Conversion Helps us Move Beyond Existential Deserts; Pope Francis

Conversion Helps us Move Beyond Existential Deserts; Pope Francis

Pope Francis while presiding over the Mass with the Catholic community in Athens, Greece, and encouraged them to remain hopeful despite the "existential deserts" of our lives. The Lord is always there to fill our emptiness if we make room for Him, he said. On the second day of his recent visit to Greece, Pope Francis celebrated Mass with the local Catholic community at the Megaron Concert Hall in Athens.

Around 2,000 faithful attended the Holy Mass in two different halls adhering to the Covid regulations. The Pope returned to Athens a few hours after his morning visit to the Greek island of Lesbos, where he met with refugees and migrants in a moving show of solidarity together with leaders of the Greek Orthodox Church and Greece's President and authorities. In his homily for the Mass on the Second Sunday of Advent, the Pope reflected on the Gospel reading for the day, which speaks of Saint John the Baptist in the desert calling people to conversion.

The Pope observed that the image of the desert makes us realize how the path of redemption did not begin in the context of worldly places of power, something we might expect, but in a place that is "poor" and simple and, paradoxically, inaccessible and dangerous. But, precisely in the vast and arid expanse of the desert, "the glory of the Lord was revealed". This is a surprise for human expectations, but a beautiful message to appreciate, since the Lord values what is small and lowly, and that we need to be interiorly poor, without pride, "even as the desert is poor".

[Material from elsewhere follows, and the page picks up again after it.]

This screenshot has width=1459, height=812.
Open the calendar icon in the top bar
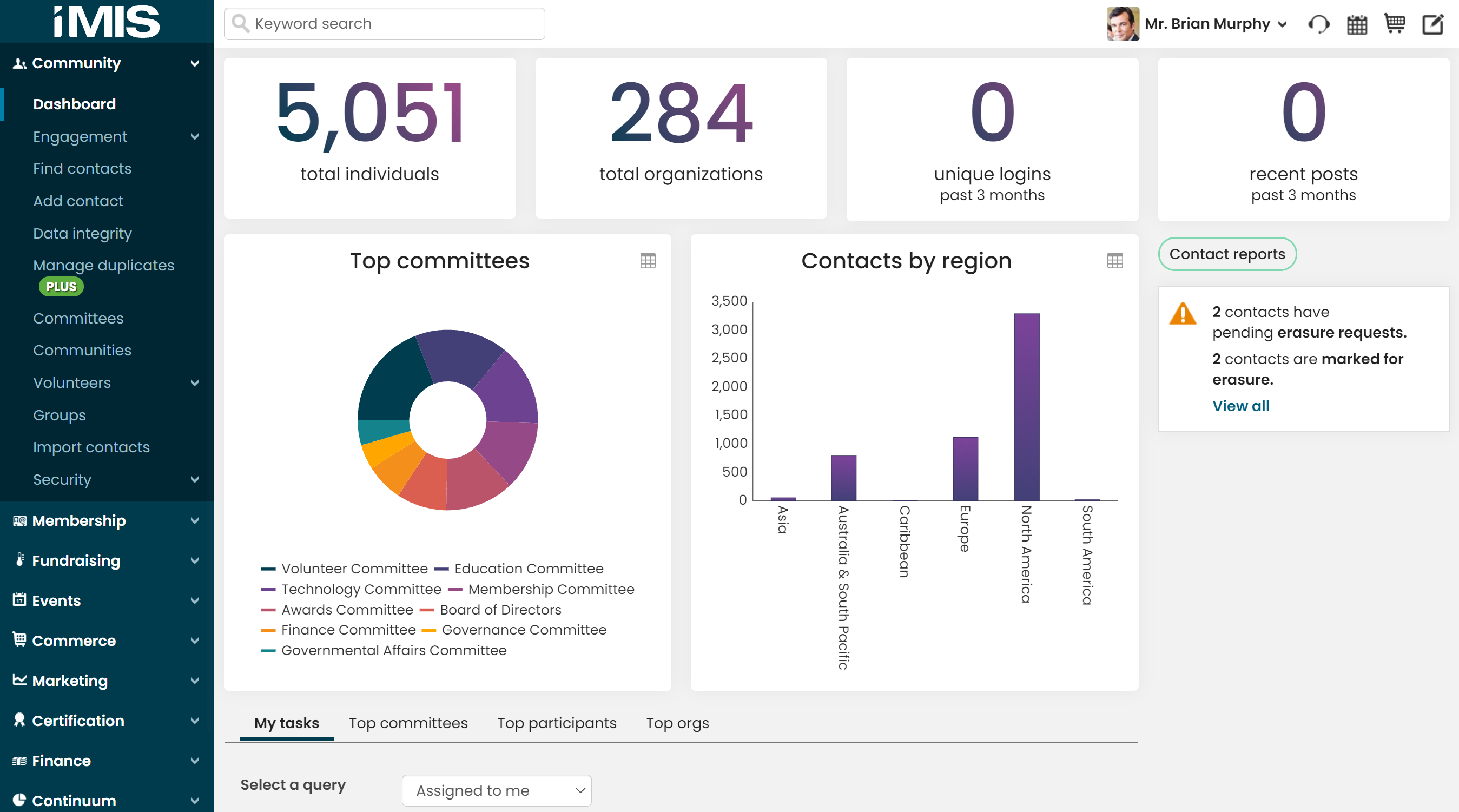[1356, 24]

The Lord visits our existential deserts: John the Baptist prepares the coming of Christ in the desert by preaching the need for conversion, the Pope observed, adding that, then as now, God turns His gaze wherever we are facing trials or sadness, able to reach us if we let Him fill our inner emptiness by visiting "our existential deserts." In our lives there are often times when we feel that we are lost in the desert, he observed, and "it is precisely there that the Lord makes His presence felt," providing our pride does not prevent us from letting Him in.

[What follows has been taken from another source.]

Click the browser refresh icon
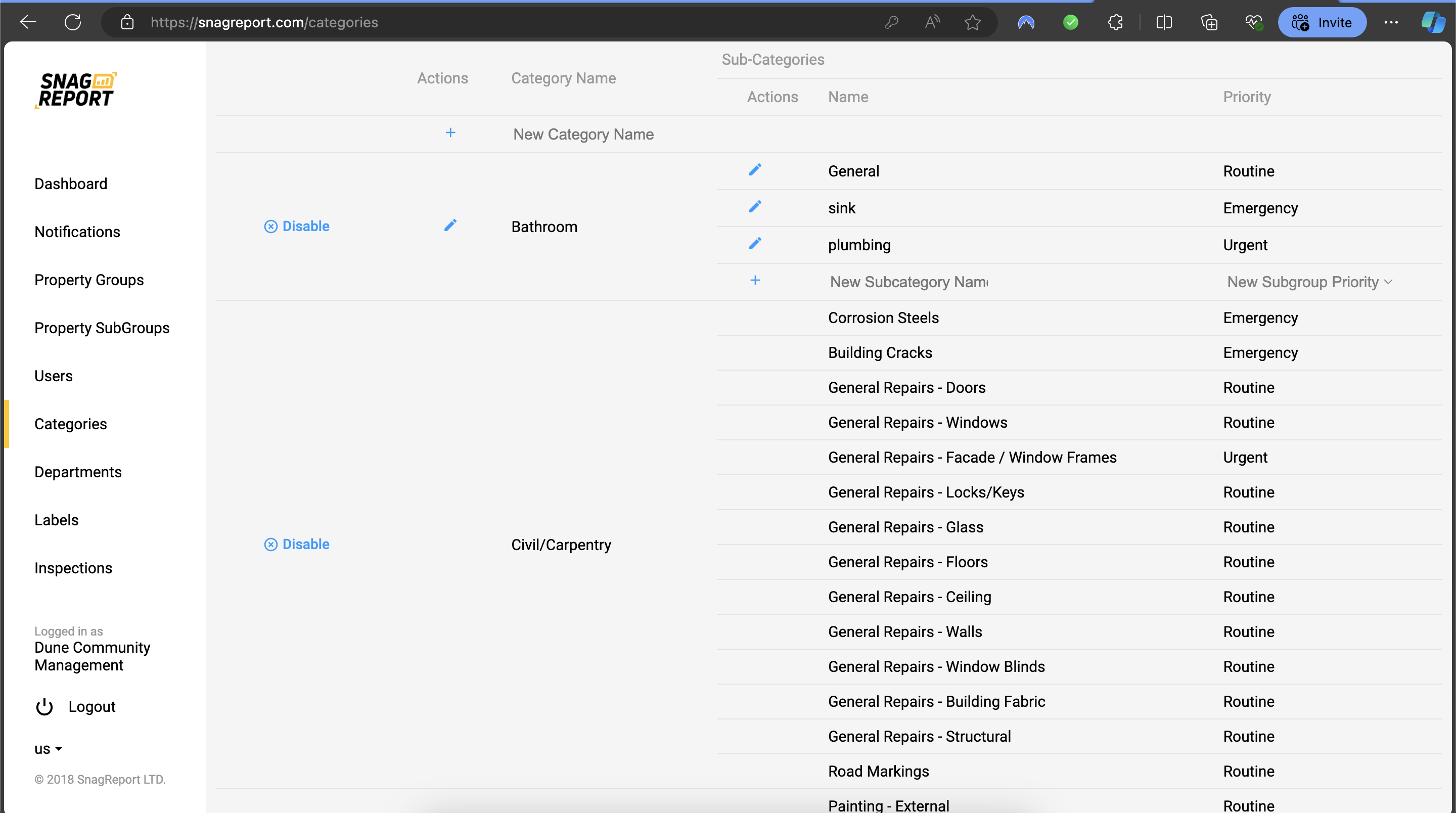The image size is (1456, 813). pos(72,23)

The Lord visits us "with words of closeness, compassion and tenderness," and John's preaching in the desert shares that message that God visits us anywhere we find ourselves, reaching out "with love to our littleness and to refresh our arid spirits." The Pope told his audience in particular not to fear littleness or being few in number as a minority, but more importantly "being open to God and to others."

To convert is to “think beyond”: John the Baptist's emphasis on preaching "conversion" may make us uneasy at first, the Pope observed, since we realize how changing our ways can be so frustratingly difficult, yet this is often because we are looking at it only in terms of arriving at moral perfection, something we can never achieve on our own. Our problem is thinking everything is up to us. And we need to look at the full meaning of "to convert" or "metanoeίn", the original Greek work used for it in the Gospel. The literal meaning of the word is to “think beyond” which means going beyond our usual ways of thinking, beyond our habitual worldview. He explained that it means letting go of our belief in our own self-sufficiency, or thinking only of ourselves and the way we do things. "By calling us to conversion, John urges us to go 'beyond' where we presently are," he said, since "the reality is that God is greater."

God is always present: Conversion is about knowing that "God is always present," that we must have trust in Him, "for He is our beyond, our strength." We need only open the door to Christ to "let Him enter in and work His wonders." in us, "just as the desert and the preaching of John were all it took for Christ to come into the world."

With God things really do change: In conclusion, the Pope prayed for the grace that we may all believe "that with God things really do change," as He can banish our fears, heal our wounds, and "turn our arid places into springs of water." We ask for the grace of hope, he added, since it nourishes our faith and outreach to help each other. "It is for this hope that the deserts of today’s world are thirsting."